Go to Hosting Mode → Files → FTP to manage FTP accounts.
[!WARNING] FTP transmits your username, password, and all file data in plain text. Anyone on the network path can intercept your credentials. Use SFTP instead whenever possible. See SSH Access — SFTP is available with the same SSH credentials and requires no additional setup.
Creating an FTP Account
Click New FTP User and fill in:
Username — The FTP login username. The panel may display it in username@domain.com format when shown in FTP clients, but the underlying system username is the one you enter.
Password — Set a strong password. FTP credentials travel in plain text; a weak password significantly increases exposure.
Home directory — The directory the FTP user is locked to. Set this to public_html/ to restrict the user to the web root, or leave it at the account home to allow access to all of the account's files.
[!TIP] Restrict FTP users to the minimum directory they need. A designer uploading CSS only needs
public_html/— they do not need access to your logs, config files, or other domains.
Connecting
Use any FTP client (FileZilla, Cyberduck, WinSCP):
Host: YOUR_SERVER_IP or hostname
Port: 21
Protocol: FTP (or FTPS / FTP over TLS if available)

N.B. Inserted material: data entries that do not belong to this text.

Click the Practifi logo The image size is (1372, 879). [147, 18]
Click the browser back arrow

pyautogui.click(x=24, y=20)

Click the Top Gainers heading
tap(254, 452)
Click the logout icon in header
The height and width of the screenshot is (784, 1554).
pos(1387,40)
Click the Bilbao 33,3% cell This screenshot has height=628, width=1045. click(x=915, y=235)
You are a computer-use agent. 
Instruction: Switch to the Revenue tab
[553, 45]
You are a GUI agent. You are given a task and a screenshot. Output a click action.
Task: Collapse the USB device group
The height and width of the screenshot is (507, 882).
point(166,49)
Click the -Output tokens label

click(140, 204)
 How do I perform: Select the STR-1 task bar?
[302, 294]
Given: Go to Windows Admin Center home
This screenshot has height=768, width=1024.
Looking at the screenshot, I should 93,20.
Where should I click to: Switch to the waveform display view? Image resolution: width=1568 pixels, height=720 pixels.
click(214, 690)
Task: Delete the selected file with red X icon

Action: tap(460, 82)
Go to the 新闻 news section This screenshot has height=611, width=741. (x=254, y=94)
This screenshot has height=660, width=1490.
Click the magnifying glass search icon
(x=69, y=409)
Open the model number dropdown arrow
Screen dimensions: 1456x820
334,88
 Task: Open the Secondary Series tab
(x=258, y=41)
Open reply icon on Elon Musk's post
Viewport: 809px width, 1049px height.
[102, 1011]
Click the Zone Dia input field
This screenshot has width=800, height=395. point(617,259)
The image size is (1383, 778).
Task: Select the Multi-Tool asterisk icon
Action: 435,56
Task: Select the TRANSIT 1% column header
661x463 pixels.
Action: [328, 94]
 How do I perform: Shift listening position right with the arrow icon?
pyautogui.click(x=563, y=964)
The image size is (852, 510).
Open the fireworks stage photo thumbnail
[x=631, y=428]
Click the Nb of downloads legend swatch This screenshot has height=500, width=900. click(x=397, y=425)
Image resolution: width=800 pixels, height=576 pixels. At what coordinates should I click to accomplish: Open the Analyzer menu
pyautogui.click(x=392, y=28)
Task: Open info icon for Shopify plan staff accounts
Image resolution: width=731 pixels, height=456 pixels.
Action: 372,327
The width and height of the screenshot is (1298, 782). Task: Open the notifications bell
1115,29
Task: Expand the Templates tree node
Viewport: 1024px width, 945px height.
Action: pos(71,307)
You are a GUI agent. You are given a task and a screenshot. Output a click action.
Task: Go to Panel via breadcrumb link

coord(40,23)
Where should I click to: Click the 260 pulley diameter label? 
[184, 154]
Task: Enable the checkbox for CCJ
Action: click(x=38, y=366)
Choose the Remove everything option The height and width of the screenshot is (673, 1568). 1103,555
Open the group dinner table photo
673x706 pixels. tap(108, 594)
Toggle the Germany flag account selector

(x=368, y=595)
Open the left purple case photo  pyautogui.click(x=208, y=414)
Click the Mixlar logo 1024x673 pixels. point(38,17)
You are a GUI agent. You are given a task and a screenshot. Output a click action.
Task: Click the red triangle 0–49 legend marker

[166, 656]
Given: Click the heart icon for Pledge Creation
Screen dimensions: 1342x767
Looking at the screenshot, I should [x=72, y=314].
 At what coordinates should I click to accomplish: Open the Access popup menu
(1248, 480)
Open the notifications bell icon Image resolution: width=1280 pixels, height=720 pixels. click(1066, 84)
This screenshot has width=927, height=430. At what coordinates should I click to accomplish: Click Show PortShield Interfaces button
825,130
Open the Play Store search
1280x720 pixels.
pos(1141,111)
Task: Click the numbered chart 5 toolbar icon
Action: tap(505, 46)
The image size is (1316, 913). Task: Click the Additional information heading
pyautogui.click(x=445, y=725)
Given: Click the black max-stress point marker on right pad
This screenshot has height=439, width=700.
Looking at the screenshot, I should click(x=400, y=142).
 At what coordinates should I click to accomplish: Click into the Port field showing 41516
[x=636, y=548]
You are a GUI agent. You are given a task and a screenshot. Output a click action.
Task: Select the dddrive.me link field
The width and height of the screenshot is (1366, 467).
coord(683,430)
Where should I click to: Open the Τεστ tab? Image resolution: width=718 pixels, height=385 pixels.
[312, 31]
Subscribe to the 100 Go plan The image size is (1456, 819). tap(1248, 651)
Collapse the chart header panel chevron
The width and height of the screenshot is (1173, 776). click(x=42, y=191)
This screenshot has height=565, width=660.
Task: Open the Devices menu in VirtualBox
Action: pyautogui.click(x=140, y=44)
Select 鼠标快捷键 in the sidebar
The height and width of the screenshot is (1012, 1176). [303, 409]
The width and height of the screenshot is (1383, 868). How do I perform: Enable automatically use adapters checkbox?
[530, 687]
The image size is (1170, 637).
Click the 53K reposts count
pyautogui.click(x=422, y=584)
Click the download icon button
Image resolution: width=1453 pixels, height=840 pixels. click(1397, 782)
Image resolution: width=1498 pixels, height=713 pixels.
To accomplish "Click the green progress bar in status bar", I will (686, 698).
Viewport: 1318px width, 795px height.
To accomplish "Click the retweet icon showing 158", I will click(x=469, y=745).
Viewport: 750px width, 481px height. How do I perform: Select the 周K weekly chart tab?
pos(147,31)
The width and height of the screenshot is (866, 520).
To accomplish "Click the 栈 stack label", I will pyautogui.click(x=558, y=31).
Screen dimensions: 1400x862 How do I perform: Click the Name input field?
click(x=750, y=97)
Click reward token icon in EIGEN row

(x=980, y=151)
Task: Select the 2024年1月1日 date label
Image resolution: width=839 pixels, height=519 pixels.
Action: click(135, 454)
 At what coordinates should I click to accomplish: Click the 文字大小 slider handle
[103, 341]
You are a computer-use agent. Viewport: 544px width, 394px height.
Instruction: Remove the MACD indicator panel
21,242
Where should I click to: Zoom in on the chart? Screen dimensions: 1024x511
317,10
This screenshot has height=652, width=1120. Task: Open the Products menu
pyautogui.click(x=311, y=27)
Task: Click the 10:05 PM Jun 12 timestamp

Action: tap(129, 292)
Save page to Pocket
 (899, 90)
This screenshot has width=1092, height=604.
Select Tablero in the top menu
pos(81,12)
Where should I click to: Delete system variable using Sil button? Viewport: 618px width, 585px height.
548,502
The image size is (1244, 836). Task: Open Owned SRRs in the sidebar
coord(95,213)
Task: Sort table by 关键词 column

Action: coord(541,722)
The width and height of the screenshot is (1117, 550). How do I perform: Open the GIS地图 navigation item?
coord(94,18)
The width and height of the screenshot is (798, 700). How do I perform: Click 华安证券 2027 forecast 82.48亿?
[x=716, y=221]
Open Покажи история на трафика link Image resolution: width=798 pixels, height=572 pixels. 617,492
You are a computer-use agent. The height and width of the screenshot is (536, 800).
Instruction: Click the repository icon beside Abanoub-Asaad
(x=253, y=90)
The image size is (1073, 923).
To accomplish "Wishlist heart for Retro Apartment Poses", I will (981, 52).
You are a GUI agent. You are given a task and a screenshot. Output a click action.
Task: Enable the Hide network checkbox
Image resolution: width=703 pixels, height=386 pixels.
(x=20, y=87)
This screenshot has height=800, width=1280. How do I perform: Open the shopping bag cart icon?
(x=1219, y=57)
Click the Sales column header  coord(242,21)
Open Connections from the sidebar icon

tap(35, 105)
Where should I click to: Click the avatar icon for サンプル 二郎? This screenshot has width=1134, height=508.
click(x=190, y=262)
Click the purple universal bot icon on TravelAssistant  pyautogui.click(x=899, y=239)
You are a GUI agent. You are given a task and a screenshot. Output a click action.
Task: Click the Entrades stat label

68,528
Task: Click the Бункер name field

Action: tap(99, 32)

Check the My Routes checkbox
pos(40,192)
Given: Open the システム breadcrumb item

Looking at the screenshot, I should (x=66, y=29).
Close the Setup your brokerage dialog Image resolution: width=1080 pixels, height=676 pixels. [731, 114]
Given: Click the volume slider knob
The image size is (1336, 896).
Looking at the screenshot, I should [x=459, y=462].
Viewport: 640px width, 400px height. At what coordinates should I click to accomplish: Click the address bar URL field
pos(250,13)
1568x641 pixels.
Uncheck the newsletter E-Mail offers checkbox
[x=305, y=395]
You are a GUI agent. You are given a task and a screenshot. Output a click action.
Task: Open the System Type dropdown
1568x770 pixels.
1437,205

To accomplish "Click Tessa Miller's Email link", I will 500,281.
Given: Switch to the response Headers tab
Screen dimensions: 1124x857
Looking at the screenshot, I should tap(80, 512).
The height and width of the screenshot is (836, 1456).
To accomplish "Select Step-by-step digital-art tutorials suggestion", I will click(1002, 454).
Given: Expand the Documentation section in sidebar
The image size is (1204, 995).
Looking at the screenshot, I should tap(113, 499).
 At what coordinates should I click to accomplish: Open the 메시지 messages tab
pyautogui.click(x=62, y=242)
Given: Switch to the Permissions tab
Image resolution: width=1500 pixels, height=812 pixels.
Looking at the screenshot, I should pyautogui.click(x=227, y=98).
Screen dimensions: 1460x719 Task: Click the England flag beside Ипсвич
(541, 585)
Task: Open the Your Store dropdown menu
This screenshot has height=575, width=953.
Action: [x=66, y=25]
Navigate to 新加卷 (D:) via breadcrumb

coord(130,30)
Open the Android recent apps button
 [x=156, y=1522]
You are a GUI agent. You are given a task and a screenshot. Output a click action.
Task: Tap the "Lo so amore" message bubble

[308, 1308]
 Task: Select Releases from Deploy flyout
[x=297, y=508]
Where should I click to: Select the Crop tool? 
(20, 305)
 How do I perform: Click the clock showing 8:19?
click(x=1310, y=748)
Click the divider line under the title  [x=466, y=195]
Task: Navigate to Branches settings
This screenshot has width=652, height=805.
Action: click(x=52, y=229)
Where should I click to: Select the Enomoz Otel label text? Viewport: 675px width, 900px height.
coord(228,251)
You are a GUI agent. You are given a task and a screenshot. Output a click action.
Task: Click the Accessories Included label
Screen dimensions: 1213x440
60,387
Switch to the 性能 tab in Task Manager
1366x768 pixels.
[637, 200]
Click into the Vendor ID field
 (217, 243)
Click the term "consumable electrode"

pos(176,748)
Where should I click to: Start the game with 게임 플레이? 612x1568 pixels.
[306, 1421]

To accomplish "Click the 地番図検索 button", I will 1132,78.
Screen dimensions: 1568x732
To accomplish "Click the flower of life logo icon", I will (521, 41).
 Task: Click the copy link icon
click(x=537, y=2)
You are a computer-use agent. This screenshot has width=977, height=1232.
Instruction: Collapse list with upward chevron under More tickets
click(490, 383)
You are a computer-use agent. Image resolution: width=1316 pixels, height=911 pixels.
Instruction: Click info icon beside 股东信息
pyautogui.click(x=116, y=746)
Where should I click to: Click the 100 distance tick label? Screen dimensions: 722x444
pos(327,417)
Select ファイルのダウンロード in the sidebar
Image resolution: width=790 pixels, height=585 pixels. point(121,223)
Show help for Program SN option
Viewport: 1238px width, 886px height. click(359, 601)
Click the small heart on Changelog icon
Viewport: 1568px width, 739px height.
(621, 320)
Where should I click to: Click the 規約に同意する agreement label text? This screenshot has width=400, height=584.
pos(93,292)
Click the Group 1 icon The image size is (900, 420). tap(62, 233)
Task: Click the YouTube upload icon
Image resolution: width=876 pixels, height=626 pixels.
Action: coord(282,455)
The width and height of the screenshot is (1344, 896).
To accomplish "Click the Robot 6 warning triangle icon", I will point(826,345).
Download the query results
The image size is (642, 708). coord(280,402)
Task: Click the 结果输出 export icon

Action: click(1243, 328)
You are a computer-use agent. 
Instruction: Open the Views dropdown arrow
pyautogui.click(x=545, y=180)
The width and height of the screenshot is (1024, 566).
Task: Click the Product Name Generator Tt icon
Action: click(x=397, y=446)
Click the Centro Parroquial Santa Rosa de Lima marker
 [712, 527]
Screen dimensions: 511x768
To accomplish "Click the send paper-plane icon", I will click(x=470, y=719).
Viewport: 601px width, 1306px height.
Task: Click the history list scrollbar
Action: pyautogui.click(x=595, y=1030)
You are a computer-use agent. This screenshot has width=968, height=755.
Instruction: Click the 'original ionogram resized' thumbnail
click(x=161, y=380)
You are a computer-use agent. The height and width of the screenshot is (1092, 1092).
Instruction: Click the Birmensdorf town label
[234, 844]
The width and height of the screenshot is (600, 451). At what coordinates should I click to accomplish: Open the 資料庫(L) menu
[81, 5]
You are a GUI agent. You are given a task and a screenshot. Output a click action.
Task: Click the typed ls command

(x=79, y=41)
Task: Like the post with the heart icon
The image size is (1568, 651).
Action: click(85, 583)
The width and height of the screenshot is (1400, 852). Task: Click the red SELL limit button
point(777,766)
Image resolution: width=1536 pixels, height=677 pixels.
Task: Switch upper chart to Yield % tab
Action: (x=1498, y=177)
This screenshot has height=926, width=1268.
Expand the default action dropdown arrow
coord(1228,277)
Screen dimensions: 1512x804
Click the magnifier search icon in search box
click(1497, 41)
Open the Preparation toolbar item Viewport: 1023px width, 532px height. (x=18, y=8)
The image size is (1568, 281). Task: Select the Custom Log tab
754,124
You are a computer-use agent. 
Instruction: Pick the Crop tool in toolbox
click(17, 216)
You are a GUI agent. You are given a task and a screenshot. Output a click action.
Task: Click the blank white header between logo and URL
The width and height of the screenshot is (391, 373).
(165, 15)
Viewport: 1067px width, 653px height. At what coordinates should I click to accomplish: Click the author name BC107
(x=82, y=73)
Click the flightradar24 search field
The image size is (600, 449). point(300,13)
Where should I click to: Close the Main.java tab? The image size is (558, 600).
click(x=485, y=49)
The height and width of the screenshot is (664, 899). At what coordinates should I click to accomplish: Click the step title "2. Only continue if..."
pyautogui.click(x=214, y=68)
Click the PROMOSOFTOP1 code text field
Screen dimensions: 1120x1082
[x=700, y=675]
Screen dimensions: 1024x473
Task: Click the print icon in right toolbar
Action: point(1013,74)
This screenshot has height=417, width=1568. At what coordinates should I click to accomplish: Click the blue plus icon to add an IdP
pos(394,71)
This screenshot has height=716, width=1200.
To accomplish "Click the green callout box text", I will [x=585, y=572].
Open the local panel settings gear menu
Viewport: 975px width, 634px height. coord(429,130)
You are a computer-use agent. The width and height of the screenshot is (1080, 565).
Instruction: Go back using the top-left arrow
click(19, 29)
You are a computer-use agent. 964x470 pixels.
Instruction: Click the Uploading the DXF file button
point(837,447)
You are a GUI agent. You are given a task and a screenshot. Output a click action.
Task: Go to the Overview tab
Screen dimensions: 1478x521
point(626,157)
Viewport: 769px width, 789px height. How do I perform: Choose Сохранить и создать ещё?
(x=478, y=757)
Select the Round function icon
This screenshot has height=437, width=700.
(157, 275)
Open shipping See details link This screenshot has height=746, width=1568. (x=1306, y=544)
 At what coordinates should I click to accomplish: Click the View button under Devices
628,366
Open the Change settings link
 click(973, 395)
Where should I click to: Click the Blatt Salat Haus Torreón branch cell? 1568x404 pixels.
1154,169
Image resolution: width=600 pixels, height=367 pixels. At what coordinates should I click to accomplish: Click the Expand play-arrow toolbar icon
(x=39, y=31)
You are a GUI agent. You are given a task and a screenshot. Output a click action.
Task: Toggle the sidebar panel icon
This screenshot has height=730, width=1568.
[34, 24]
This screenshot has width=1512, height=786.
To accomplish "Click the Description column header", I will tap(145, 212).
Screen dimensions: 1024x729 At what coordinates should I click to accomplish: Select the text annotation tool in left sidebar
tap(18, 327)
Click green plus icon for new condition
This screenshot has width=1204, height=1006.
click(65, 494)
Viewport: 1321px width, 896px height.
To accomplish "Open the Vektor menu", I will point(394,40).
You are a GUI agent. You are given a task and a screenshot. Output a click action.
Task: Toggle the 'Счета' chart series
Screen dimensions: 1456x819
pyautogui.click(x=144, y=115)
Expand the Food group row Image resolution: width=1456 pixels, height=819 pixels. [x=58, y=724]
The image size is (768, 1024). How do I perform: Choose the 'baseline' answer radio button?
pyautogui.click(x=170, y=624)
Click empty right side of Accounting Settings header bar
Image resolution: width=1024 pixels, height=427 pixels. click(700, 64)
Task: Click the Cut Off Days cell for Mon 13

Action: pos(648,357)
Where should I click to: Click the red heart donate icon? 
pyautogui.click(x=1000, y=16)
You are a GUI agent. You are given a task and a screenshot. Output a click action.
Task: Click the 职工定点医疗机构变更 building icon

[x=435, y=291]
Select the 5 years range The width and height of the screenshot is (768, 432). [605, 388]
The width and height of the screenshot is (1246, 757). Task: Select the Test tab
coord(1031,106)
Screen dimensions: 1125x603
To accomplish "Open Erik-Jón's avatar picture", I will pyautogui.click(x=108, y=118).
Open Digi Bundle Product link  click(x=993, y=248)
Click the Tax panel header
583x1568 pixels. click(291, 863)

Username: the FTP username you created
Password: the FTP password you set
Changing a Password
Go to Hosting Mode → Files → FTP → [user] → Change Password.
Deleting an FTP Account
Go to Hosting Mode → Files → FTP → [user] → Delete. This removes the FTP user's access. It does not delete any files.
Using SFTP Instead
If SSH access is enabled on your account, SFTP is available at port 22 with your SSH credentials — no separate FTP account needed. SFTP is encrypted and works with the same clients (FileZilla, Cyberduck, WinSCP — set protocol to SFTP). See SSH Access.